___ INFORMATION SHOWN

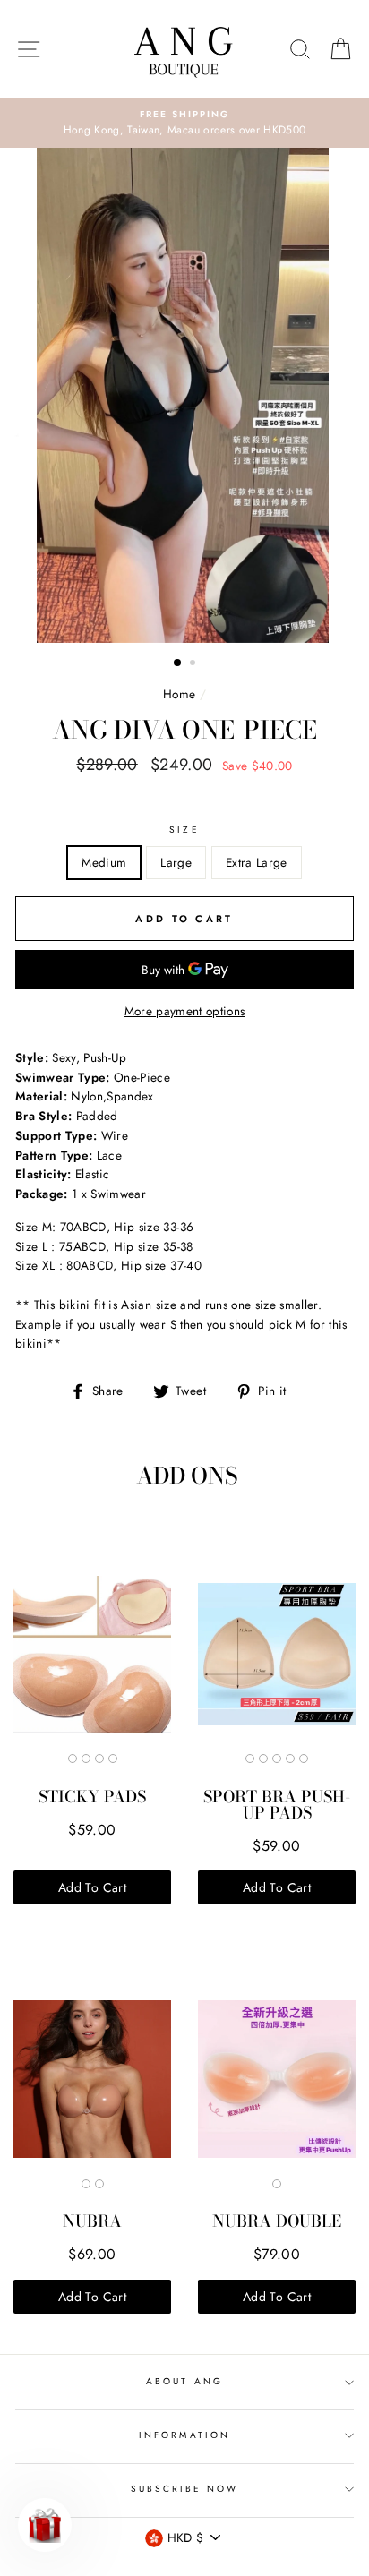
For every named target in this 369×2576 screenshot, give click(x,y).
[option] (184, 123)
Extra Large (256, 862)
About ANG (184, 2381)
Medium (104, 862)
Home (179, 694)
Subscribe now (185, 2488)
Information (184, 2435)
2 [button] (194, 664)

______

### EXERCISE REQUIREMENTS
Repeat nothing before the line containing "[option] (184, 123)"; repeat that line and every later line of the listing exactly.

### FINISHED EXERCISE
[option] (184, 123)
Extra Large (256, 862)
About ANG (184, 2381)
Medium (104, 862)
Home (179, 694)
Subscribe now (185, 2488)
Information (184, 2435)
2 [button] (194, 664)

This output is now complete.